— Давай, давай, Мелентьев, — подтолкнул Степана Юнаков, — удерет господин Кудряшов, товарищ Федор с нас шкуру спустит!
Мелентьев, Столяров и Хоробрых перебежали улицу. Возле школы вспыхнул пожар. Красный свет разрастался, автоматные и пулеметные очереди слились в монолитный гул, зачастили гранатные взрывы. Слышались крики и стоны раненых.
…Накануне вечером к начальнику полиции Кудряшову подкатил в «оппель-капитане» гестаповец Функ в сопровождении трех мотоциклистов. Проинспектировав деятельность полиции, Функ, как это бывало не раз, решил заночевать у Кудряшова, чтобы не подвергать себя риску ночной поездки. Утром он намеревался увезти с собой пленного партизана Вепрева.

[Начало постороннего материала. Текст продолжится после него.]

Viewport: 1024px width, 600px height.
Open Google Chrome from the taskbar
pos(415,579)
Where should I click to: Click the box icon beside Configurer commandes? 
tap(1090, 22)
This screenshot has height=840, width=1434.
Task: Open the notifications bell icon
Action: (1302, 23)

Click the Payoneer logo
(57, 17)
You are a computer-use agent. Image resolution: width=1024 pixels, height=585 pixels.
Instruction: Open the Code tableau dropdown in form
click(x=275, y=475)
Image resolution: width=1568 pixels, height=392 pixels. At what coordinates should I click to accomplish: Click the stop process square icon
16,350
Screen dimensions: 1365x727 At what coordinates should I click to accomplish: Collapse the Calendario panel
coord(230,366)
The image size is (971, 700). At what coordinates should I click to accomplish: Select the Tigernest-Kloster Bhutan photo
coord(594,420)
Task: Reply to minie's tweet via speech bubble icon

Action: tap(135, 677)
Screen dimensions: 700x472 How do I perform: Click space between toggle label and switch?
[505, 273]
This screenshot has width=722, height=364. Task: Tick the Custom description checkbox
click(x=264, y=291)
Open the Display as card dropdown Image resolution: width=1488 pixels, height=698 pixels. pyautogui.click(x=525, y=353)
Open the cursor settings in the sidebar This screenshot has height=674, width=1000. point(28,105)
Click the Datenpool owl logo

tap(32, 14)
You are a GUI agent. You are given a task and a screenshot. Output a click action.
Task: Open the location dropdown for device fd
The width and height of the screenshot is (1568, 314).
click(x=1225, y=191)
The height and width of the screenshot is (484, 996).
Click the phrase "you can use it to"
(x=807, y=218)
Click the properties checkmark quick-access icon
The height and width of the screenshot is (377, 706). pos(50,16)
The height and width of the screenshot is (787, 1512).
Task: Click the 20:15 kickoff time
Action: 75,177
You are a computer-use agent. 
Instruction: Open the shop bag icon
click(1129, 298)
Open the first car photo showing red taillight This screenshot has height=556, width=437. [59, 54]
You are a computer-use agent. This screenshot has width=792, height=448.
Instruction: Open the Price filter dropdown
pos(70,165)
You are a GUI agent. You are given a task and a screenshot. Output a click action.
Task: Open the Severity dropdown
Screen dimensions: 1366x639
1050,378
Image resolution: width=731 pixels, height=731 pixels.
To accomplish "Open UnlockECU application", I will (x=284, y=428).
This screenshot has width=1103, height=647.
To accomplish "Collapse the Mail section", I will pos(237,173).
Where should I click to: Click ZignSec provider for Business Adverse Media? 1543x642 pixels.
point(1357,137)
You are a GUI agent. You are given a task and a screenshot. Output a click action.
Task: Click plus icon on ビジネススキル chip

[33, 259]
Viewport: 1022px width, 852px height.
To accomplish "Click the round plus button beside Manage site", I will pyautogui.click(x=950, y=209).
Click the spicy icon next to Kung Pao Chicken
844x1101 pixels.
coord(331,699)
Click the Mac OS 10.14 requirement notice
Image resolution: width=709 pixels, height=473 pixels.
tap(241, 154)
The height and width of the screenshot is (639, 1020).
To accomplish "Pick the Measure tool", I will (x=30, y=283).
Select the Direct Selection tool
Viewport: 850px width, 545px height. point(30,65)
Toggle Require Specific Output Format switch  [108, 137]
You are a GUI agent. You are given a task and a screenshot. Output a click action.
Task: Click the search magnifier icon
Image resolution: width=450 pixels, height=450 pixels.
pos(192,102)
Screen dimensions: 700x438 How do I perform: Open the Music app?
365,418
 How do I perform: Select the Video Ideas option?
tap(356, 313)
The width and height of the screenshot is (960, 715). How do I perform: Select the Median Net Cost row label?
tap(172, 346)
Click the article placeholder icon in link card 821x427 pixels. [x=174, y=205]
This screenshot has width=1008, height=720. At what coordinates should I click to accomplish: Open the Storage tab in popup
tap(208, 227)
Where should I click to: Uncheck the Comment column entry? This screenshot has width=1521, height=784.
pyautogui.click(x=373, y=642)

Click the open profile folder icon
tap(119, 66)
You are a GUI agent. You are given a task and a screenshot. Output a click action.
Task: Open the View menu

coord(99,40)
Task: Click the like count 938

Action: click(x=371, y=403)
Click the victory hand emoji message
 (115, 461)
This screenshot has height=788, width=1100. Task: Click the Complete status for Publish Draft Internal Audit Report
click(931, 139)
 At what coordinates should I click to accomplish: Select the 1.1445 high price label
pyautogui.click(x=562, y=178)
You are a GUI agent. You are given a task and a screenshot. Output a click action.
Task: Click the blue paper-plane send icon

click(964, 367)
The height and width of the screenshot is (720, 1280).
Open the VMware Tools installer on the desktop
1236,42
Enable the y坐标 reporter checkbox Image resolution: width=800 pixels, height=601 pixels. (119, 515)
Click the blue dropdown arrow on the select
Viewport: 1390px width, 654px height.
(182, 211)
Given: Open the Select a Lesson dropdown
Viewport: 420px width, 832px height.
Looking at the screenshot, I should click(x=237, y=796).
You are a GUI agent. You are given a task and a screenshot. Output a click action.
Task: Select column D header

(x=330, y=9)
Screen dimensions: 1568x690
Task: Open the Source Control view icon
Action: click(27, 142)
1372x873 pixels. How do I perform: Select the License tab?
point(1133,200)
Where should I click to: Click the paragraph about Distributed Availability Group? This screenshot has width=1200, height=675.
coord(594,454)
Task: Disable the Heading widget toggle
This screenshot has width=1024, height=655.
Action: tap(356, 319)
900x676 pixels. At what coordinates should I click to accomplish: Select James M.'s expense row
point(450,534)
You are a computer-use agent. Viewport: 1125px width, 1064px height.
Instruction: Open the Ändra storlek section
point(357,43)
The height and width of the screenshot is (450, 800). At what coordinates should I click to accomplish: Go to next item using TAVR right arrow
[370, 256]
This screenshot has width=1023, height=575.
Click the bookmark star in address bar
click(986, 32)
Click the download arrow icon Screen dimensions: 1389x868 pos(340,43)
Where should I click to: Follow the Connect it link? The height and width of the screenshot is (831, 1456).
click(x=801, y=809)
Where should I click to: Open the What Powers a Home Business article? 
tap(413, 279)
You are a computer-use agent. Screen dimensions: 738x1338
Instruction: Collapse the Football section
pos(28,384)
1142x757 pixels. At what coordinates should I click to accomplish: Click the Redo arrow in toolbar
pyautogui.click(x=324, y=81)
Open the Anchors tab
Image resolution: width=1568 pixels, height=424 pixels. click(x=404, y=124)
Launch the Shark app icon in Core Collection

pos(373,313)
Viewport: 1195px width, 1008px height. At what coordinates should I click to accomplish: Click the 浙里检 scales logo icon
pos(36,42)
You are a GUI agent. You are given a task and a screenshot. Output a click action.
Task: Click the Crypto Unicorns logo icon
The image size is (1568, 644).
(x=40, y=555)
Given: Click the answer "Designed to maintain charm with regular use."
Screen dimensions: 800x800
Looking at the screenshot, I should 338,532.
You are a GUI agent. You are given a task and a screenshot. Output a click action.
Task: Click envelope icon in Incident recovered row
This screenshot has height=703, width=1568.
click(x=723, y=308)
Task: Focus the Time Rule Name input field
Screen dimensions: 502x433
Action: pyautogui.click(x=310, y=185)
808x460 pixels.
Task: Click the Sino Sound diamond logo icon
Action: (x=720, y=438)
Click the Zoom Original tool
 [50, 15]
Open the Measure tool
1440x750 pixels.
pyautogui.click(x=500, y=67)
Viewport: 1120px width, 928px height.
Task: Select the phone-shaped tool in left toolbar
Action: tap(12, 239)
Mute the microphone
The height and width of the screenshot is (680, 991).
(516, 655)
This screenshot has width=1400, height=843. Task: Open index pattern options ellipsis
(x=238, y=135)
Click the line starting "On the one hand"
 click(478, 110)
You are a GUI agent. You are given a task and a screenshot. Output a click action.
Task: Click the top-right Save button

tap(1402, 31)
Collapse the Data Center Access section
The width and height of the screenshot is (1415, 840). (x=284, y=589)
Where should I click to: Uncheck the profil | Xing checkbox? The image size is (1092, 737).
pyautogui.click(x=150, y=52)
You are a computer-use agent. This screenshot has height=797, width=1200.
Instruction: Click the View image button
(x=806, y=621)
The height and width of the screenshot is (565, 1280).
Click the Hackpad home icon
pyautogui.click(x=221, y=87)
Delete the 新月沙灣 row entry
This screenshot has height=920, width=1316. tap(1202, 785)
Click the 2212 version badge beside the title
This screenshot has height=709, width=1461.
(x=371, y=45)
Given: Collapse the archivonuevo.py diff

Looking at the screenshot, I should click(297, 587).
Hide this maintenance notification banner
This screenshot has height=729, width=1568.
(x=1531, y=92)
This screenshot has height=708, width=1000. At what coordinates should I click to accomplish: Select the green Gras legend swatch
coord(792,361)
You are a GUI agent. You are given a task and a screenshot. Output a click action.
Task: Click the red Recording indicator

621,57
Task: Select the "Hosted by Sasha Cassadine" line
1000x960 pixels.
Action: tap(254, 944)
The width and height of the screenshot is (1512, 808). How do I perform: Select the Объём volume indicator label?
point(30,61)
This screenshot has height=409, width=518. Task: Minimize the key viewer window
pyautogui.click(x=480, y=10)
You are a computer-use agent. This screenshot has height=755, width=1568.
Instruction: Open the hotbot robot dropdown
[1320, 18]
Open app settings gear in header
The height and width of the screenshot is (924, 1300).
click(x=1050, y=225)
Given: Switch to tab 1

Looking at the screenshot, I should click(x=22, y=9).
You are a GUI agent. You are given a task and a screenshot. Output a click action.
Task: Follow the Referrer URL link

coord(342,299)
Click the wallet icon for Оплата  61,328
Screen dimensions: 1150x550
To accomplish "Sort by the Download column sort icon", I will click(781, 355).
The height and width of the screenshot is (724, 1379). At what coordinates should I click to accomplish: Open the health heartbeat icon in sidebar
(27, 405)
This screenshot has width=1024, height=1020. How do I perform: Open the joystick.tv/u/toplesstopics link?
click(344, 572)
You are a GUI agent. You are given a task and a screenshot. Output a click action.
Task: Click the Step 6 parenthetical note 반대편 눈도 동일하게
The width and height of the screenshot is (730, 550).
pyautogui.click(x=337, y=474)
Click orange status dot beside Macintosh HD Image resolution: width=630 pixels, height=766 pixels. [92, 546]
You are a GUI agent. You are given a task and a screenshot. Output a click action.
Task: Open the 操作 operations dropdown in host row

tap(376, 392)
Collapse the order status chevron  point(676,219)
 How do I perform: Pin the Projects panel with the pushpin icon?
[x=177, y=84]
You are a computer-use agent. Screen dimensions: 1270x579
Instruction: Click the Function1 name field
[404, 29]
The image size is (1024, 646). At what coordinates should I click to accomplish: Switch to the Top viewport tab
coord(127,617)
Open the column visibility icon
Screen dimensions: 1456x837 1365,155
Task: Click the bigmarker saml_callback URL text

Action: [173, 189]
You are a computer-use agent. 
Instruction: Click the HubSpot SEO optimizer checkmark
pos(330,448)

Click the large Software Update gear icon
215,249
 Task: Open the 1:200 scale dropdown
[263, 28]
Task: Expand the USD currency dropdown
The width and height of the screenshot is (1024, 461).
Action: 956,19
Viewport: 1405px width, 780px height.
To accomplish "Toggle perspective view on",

Разведчицу Настю Карпову в гестапо допрашивали с пристрастием. Она уже не могла самостоятельно ходить и на допросы ее притаскивали волоком. Но Настя упорно молчала. Функ возлагал надежды на Вепрева, за поимку которого начальник полиции удостоился благодарности нацистского генерала. Вепрев привлекал Функа тем, что раньше служил в полиции. Правда, перебежал к партизанам, но от этого крепче духом не стал. Сбежал он после Сталинграда, значит, затрепетала от страха его заячья душонка, а из такого льва уже не сотворишь. Чуток пощекочут раскаленными щипчиками и расскажет больше, чем надо. Сломить перебежчика проще, чем эту фанатичку.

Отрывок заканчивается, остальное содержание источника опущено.